Gudani, in his Senate testimony, said that he was surprised to find that just a few days before May 10, Ray Sumalipao. the provincial elections officer for Lanao del Sur, was changing the assignment of election inspectors and the clustering centers of the voting precincts. Sumalipao, the general said, was taking orders from Garcillano. The two elections officials were known to be particularly close. Sumalipao was in fact the election supervisor for Lanao del Norte but was moved to Lanao del Sur in February 2004, shortly after Garcillano’s appointment as commissioner.
Sumalipao denies taking instructions from Garcillano during the elections. He also says that contrary to Gudani’s testimony, he didn’t move election personnel prior to the voting. “The clustering was approved by the commission way before the elections,” he says. “It was Gudani who wanted to change the clustering, but the Comelec approved the recommendation of the election officers. He’s lying.”
A lawyer employed by the Comelec since 1961 and assigned to Mindanao for most of his 40 years at the commission, the amiable Garcillano was a familiar figure among the Comelec field personnel on the island. In fact, all the Comelec employees there called him “Tatay,” or “Dad.” Having risen up the ranks and cultivated friendships with election bureaucrats, he was known for being approachable and also for taking care of his people.
Garcillano was particularly familiar with Lanao del Sur, having served as the provincial election supervisor there from 1970 to 1971 and having been assigned to supervise either the registration or the election there several times in the 1990s. So close were the Lanao Comelec officials to Garcillano that in February 2004, they all signed a manifesto supporting his appointment as commissioner.
Garcillano was in Manila during the election and the counting. Hut he sent his trusted nephew, Michaelangelo Zuce, to monitor the operations for him. Zuce, who was then employed in the office of Jose Ma. Rufino, the presidential adviser on political affairs, has since testified in the Senate and implicated his uncle in a conspiracy to rig the polls that included payoffs made to compliant Comelec officials and personnel.
In an interview with “The Probe Team” in October, Zuce revealed that he was in Mindanao even before election day, keeping an eye on what was happening there.

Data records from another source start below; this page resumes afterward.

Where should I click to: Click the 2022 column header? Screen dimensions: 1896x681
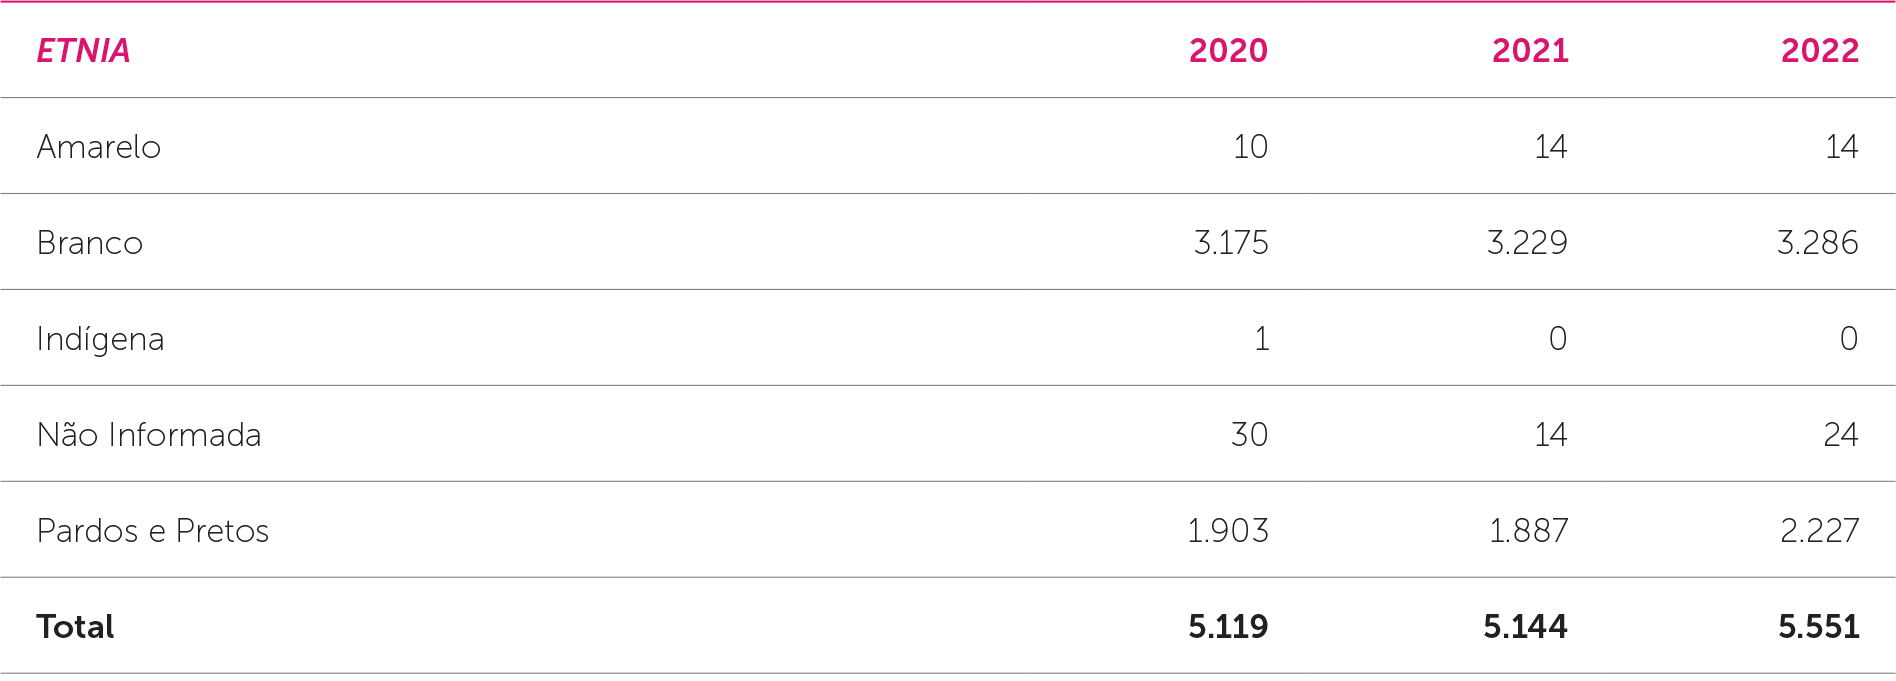pyautogui.click(x=1819, y=51)
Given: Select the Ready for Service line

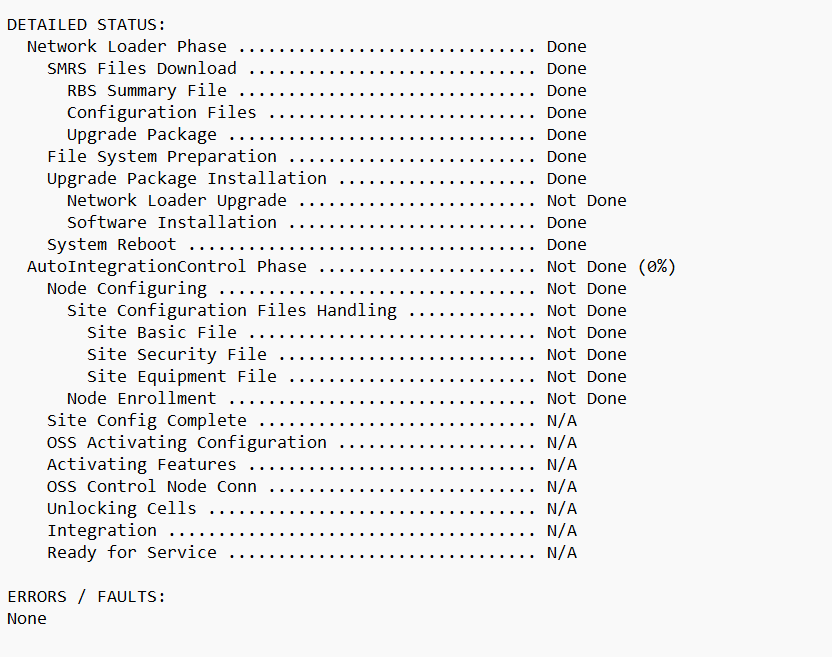Looking at the screenshot, I should 312,553.
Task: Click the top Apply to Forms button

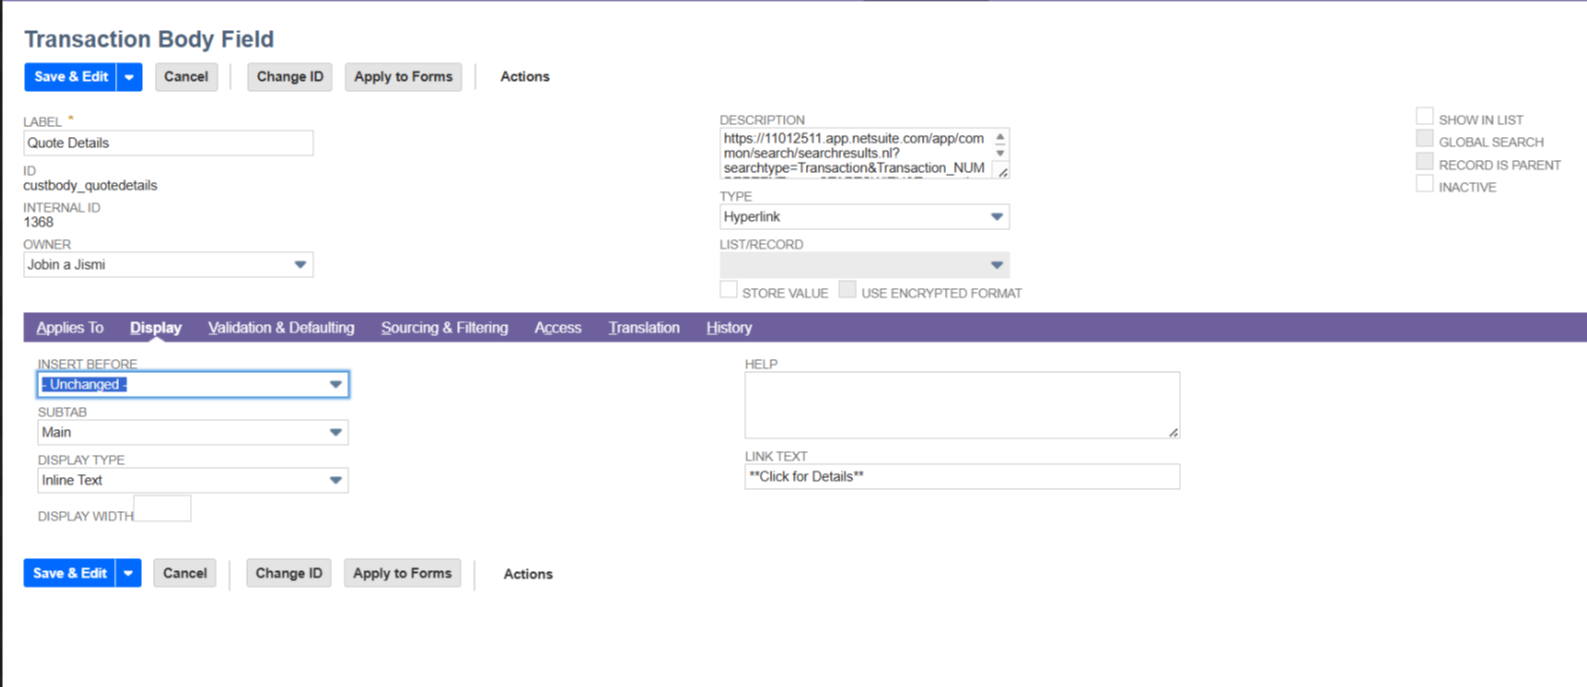Action: click(x=403, y=77)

Lanao del Sur, he said, became a cause of concern. “I was talking frequently to the provincial election supervisor there,” he said in Tagalog. “He told me they could not move because the security was strict. The Marines were very strict.”
Zuce said that he reported the matter to his uncle. Garcillano apparently complained about the strict Marines to military authorities, having received reports not just from Zuce but other informants. The leaked tape containing the commissioner’s wiretapped conversations reveals that in a phone conversation with the president in the evening of May 28, 2004, Garcillano said he had to ask Brig. Gen. Hermogenes Esperon Jr., then deputy chief of staff for operations, and then Southern Command chief Lt. Gen. Roy Kyamko to get Gudani out of Lanao.